[Screenshot grounding data]
★ ★ ★ ★

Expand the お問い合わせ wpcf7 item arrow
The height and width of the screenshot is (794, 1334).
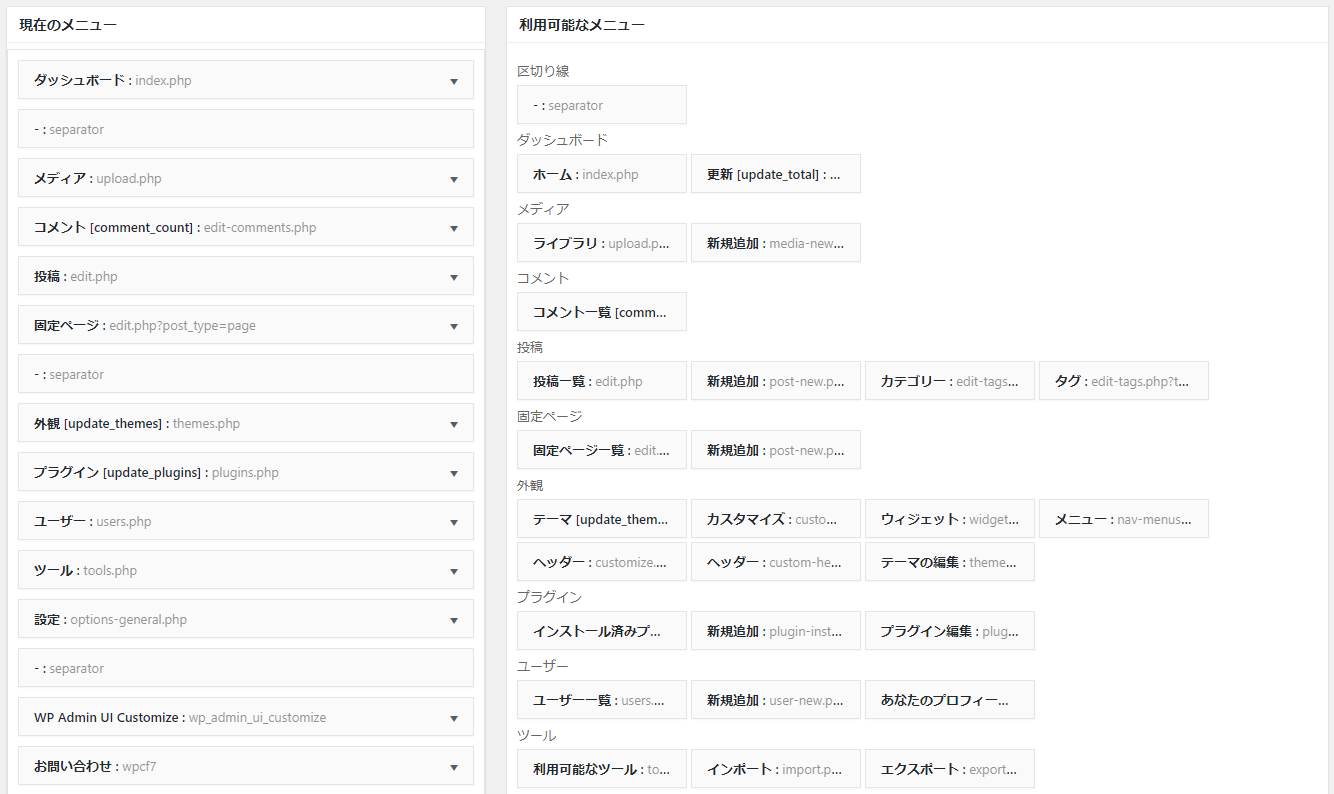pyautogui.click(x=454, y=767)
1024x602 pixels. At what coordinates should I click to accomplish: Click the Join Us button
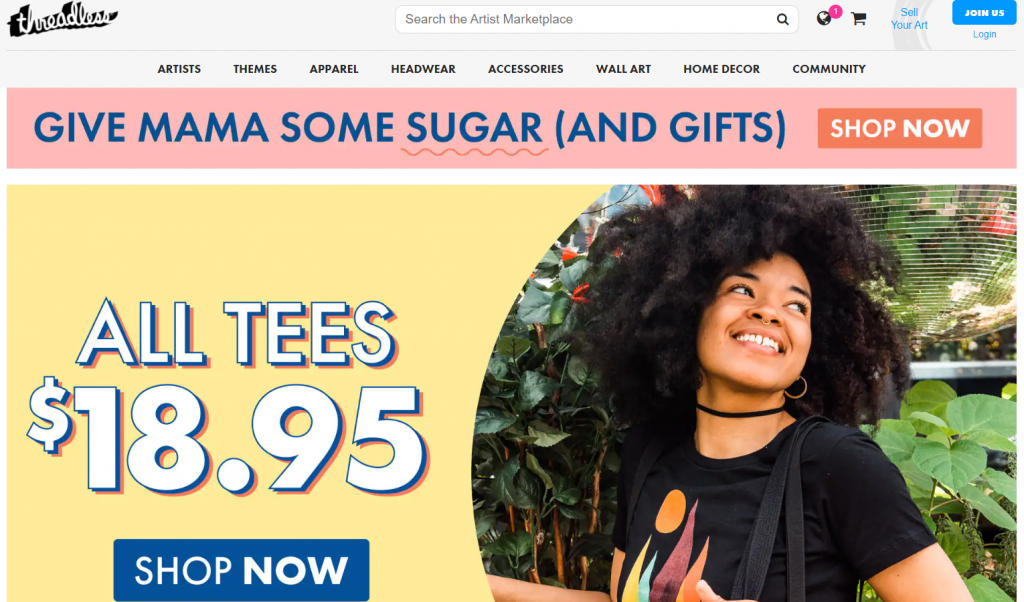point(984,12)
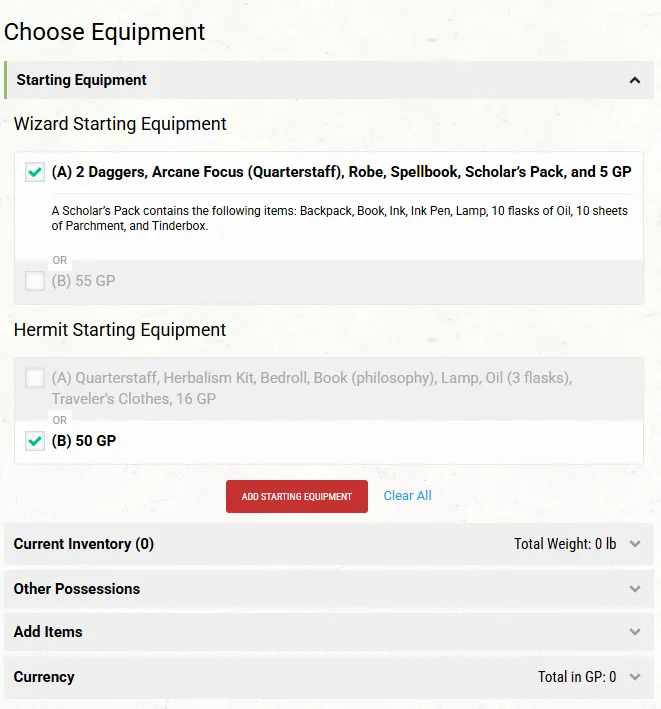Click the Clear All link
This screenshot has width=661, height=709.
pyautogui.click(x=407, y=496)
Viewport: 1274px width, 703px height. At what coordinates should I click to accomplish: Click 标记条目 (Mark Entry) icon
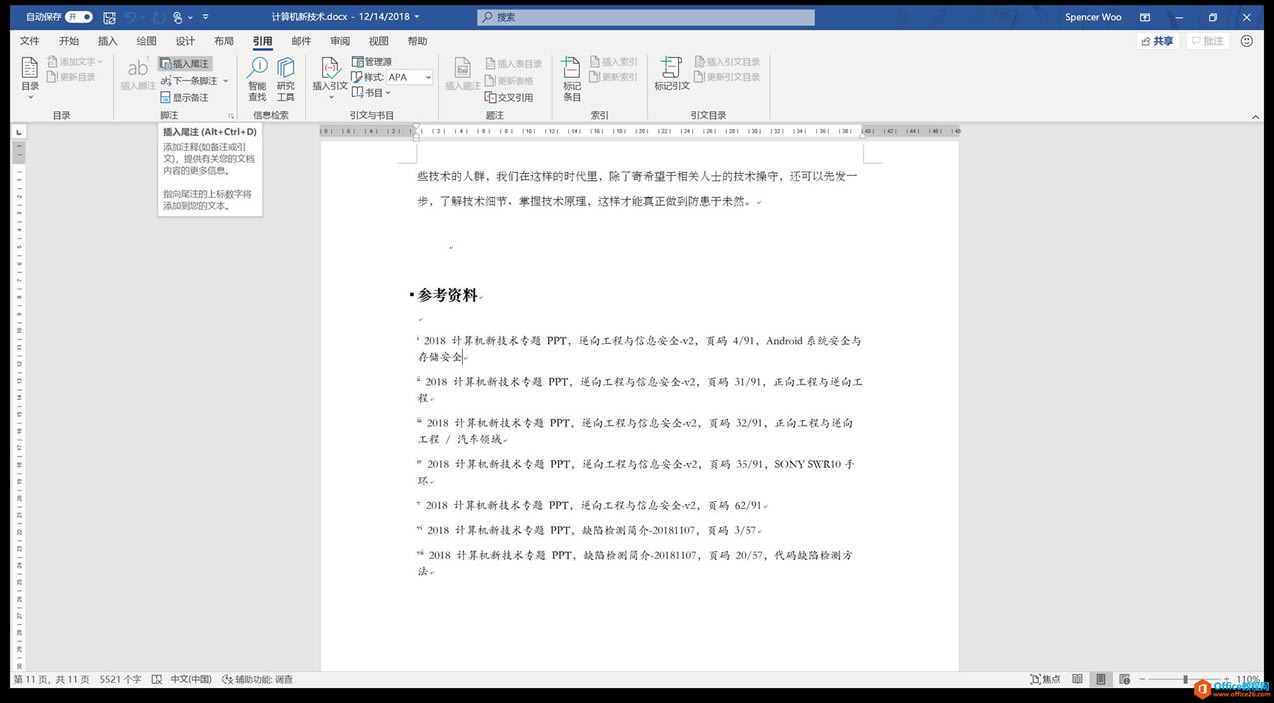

★ ★ ★ ★

What is expected => Strip out the images, then output the records above word for word.

Exercise solution =>
Expand the お問い合わせ wpcf7 item arrow
The height and width of the screenshot is (794, 1334).
pyautogui.click(x=454, y=767)
1024x602 pixels. At what coordinates should I click to accomplish: Click the Join Us button
point(984,12)
Click the Clear All link
This screenshot has width=661, height=709.
pyautogui.click(x=407, y=496)
Viewport: 1274px width, 703px height. At what coordinates should I click to accomplish: Click 标记条目 (Mark Entry) icon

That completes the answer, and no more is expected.